As indenizações pagas a 2.829 militares anistiados e familiares somam 476 milhões por ano, com valor médio de R$ 13 mil – duas vezes o teto do INSS. Mas um grupo de 194 beneficiados tem renda acima de R$ 20 mil. A maior indenização mensal chega a R$ 34 mil – salário de general de exército. Mais de um terço da verba (38,8%) é paga a dependentes de militares anistiados falecidos. Ou seja, a indenização não cessa com a morte anistiado.
Entre os beneficiados estão os dependentes do general Argemiro de Assis Brasil, que foi chefe do gabinete militar de João Goulart e deixou pensão de R$ 33,5 mil. Ele fez articulações no meio militar para tentar evitar o golpe militar de 1964. O coronel Jefferson Cardim Osório, guerrilheiro que entrou no Brasil por Livramento (RS) e atravessou o estado de táxi, com 23 homens, em março de 1965, recebeu indenização de R$ 133 mil em parcela única.

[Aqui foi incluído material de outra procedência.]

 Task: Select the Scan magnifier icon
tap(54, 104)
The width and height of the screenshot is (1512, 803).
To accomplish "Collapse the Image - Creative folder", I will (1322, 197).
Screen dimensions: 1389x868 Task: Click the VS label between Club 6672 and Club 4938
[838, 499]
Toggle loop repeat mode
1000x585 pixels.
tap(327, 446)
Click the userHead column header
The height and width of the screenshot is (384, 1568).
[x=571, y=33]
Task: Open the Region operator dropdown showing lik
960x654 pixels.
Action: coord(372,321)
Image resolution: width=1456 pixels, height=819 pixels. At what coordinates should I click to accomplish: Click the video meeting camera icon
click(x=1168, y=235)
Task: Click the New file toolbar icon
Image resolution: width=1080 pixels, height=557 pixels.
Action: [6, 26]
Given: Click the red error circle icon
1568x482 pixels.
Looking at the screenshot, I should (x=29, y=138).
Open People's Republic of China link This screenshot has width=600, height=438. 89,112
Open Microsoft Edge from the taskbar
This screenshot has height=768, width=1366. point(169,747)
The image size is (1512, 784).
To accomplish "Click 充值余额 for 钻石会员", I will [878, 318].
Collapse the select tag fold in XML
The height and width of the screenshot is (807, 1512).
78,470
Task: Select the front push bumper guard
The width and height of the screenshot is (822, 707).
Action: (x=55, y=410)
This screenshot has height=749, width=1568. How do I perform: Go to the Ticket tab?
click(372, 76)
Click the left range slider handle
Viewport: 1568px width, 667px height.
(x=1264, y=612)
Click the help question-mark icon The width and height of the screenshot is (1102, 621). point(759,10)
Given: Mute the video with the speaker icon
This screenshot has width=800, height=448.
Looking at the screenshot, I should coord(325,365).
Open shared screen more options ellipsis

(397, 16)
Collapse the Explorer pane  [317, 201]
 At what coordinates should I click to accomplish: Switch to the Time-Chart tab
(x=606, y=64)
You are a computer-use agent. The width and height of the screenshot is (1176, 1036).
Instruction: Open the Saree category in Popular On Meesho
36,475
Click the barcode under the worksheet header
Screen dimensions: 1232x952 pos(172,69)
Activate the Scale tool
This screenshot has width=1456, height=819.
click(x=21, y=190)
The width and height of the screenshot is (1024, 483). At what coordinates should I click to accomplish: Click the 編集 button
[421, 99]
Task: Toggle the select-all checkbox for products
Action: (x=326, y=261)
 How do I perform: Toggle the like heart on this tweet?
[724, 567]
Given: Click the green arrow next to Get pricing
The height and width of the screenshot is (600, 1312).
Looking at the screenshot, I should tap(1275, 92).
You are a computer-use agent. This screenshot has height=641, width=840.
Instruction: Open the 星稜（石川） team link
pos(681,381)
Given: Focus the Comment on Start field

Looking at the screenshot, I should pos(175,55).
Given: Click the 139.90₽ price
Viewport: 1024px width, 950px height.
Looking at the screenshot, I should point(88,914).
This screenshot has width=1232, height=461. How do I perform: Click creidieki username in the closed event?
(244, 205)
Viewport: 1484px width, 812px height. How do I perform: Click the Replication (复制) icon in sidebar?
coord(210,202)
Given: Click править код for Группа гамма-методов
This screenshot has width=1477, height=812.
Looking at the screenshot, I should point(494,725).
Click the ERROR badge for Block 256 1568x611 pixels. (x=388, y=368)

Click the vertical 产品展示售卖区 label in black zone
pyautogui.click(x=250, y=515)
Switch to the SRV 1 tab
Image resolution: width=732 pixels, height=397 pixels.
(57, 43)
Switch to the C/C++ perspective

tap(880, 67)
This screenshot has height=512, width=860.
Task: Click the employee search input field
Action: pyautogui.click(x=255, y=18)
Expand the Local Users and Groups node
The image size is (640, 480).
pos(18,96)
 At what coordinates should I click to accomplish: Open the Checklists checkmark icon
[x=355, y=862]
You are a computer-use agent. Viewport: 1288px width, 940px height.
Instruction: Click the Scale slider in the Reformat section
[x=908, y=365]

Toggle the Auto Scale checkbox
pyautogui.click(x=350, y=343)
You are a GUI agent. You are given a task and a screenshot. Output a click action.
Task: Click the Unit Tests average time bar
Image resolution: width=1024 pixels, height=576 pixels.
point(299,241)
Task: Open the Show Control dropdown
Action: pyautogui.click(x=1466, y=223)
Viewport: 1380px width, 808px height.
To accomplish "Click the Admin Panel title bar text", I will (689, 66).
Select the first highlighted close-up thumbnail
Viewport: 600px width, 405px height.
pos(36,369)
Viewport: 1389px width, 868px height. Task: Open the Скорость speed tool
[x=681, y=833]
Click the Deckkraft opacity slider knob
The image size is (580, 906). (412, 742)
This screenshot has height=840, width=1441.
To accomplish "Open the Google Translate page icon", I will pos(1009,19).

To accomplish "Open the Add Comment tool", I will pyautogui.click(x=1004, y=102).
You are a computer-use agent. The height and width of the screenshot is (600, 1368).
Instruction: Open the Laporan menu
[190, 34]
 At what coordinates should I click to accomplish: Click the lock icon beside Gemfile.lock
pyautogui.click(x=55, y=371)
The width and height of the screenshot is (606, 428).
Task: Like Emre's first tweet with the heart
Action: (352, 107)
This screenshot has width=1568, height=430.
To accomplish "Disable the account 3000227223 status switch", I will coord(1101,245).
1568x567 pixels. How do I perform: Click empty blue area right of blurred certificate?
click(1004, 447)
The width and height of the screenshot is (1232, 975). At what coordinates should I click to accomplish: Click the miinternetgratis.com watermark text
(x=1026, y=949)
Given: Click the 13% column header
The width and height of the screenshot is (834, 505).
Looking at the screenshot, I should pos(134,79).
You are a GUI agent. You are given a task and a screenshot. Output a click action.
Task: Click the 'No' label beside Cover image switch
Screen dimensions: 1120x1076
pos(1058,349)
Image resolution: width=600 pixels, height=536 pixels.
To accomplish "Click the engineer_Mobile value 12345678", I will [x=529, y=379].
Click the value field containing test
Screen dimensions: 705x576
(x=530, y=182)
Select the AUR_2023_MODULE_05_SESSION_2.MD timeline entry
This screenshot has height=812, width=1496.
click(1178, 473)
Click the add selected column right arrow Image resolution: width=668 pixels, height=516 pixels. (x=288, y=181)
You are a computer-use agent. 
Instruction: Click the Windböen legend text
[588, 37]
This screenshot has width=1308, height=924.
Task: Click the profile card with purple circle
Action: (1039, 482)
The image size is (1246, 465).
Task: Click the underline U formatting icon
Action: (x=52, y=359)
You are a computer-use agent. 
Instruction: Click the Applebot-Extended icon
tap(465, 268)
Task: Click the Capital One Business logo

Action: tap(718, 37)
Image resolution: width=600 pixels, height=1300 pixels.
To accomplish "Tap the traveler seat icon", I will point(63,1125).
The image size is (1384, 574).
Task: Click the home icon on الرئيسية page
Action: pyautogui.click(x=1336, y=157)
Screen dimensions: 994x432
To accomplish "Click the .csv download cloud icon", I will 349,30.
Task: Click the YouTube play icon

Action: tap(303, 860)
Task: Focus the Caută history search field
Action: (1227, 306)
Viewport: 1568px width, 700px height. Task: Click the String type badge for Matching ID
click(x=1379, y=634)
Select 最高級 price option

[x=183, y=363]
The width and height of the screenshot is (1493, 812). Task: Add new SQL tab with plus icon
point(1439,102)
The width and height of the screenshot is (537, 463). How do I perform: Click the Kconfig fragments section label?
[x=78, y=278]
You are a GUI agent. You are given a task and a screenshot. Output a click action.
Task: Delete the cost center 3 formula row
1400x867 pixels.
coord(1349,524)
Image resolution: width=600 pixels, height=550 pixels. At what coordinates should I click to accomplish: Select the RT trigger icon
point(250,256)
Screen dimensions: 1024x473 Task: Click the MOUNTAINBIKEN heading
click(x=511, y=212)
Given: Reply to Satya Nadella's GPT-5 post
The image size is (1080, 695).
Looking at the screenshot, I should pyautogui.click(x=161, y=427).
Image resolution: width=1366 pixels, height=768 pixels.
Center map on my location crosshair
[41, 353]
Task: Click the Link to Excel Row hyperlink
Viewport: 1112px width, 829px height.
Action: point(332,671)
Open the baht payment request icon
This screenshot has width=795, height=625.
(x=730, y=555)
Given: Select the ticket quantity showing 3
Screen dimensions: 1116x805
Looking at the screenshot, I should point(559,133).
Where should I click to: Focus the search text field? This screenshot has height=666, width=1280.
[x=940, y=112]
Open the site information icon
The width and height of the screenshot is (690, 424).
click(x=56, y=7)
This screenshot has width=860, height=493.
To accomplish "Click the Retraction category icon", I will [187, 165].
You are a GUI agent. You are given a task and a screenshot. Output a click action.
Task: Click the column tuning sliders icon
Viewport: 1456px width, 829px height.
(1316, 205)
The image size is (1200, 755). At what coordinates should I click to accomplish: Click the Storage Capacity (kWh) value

As indenizações contemplam anistiados políticos atingidos por regimes totalitários de 1946 a 1988, principalmente durante a Ditadura Militar de 1964. Os 2.829 militares anistiados recebem um total de R$ 36,6 milhões por mês. A maior parte – R$ 22,4 milhões – é paga aos próprios anistiados, mas R$ 14,2 milhões são depositados na conta de dependentes – um total de R$ 184 milhões por ano. Como não se trata de uma pensão, pode ser considerada como uma herança. Em alguns casos, dividida entre dois ou três familiares.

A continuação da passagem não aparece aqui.